Picture by Marcel Strauss.

As always, when a right-winger tells you he or she is campaigning for “freedom,” you are afraid. Very afraid. Because “freedom” in these cases means freedom for the richest financiers and industrialists to do whatever they want.

For them, “freedom” is for capital, not for people without capital to invest. Today’s example is the offensive against the working population taking place in Argentina, where the new far-right president, Javier Milei, is determined to test how far capitalist ideology can be pushed. So far, Argentines have resisted, but Milei, cheered on by major business leaders at home and abroad, is determined to push through his austerity packages. And he has shown no inclination to be stopped by mere democracy.

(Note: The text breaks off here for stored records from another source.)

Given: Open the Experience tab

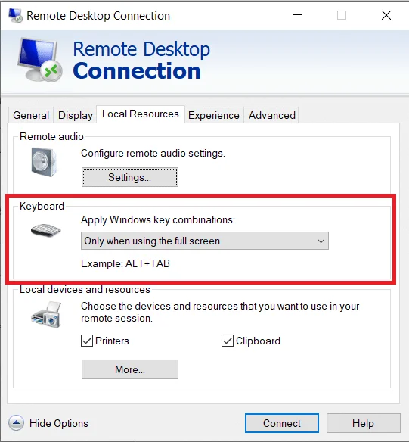Looking at the screenshot, I should pos(214,115).
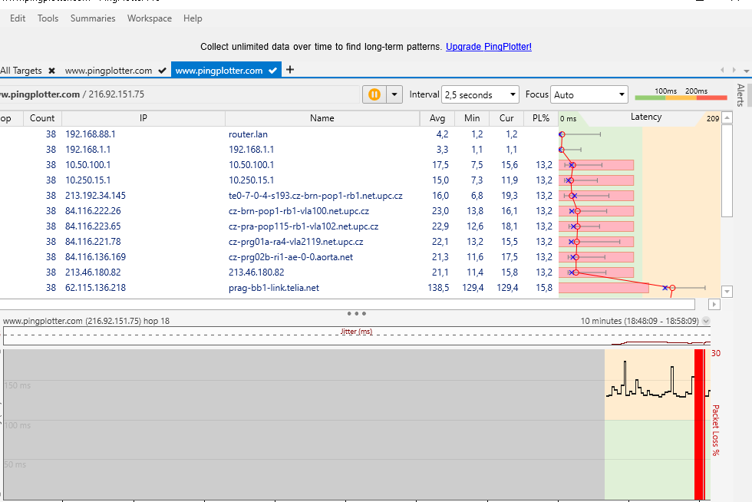Open the Summaries menu
Image resolution: width=752 pixels, height=502 pixels.
(x=93, y=18)
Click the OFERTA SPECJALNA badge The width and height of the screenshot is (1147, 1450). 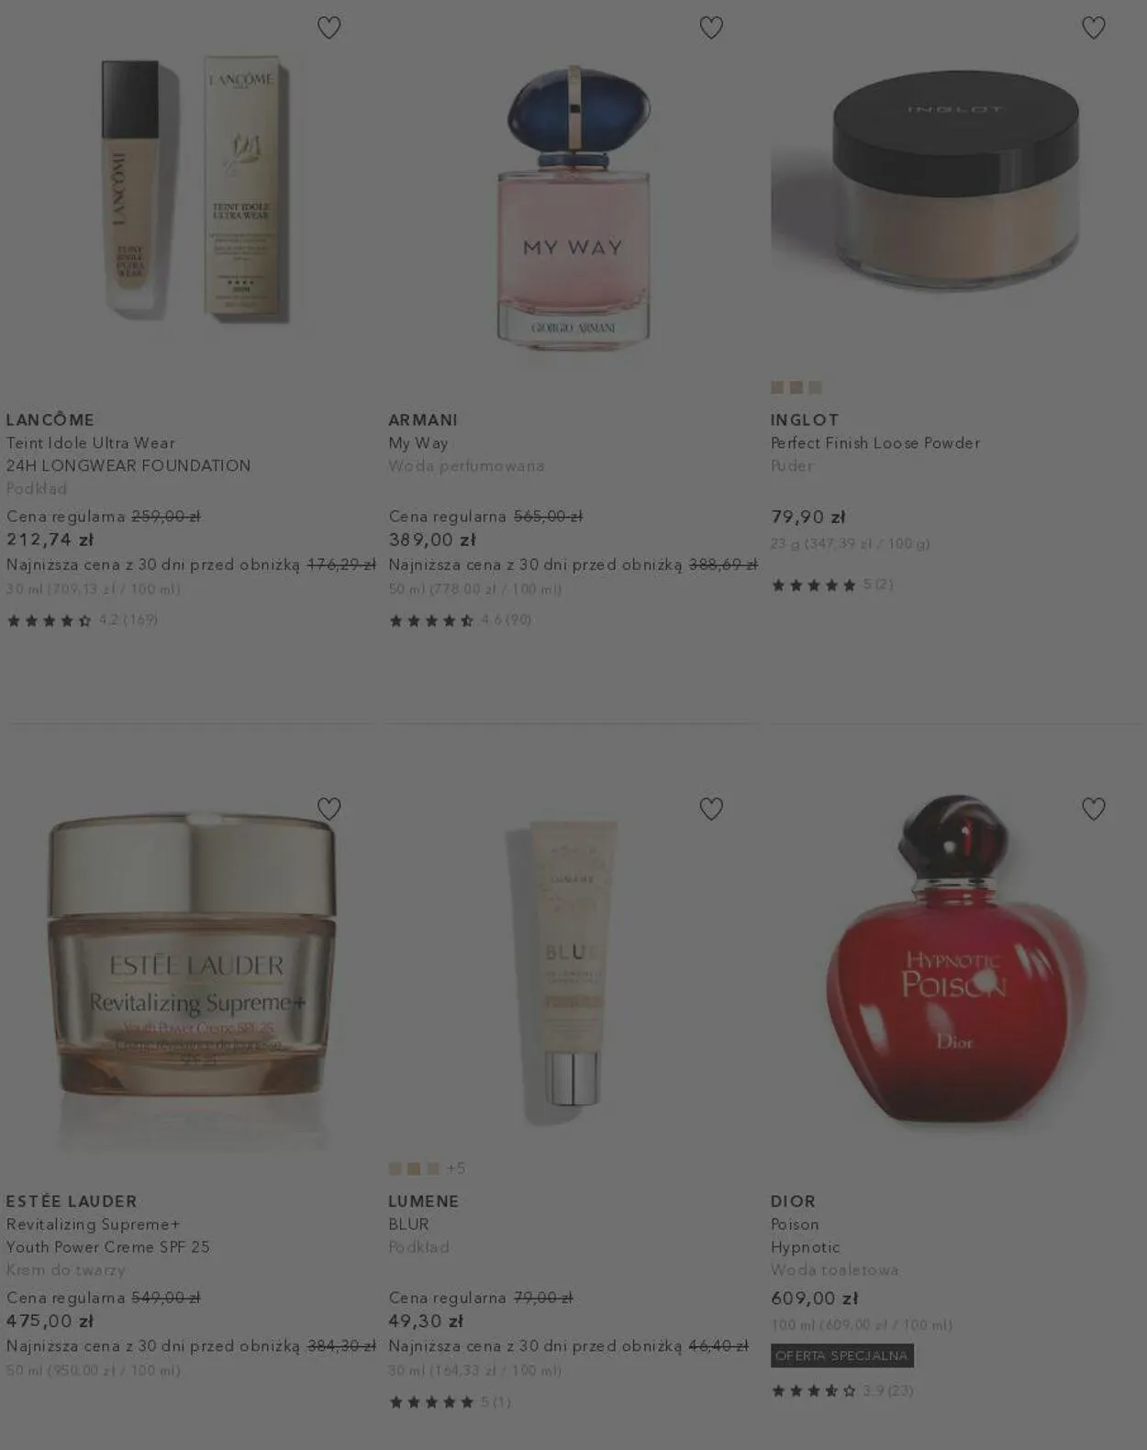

Still, there are no surprises here. President Milei pursued a program of extreme austerity and wielded a chainsaw at his campaign rallies. Unfortunately, enough Argentines bought into his sirens or were desperate enough, faced with the country’s agonizing inflation, to try anything to get him elected, ending the one-term rule of the otherwise dominant Peronists. Unfortunately, doing something new for the sake of being new rarely works when it is directed against you. And there is nothing new here. President Milei has simply spread the standard ideology of the far right, albeit with unusual vigor. Snake oil is snake oil, as Argentine labor is already finding out.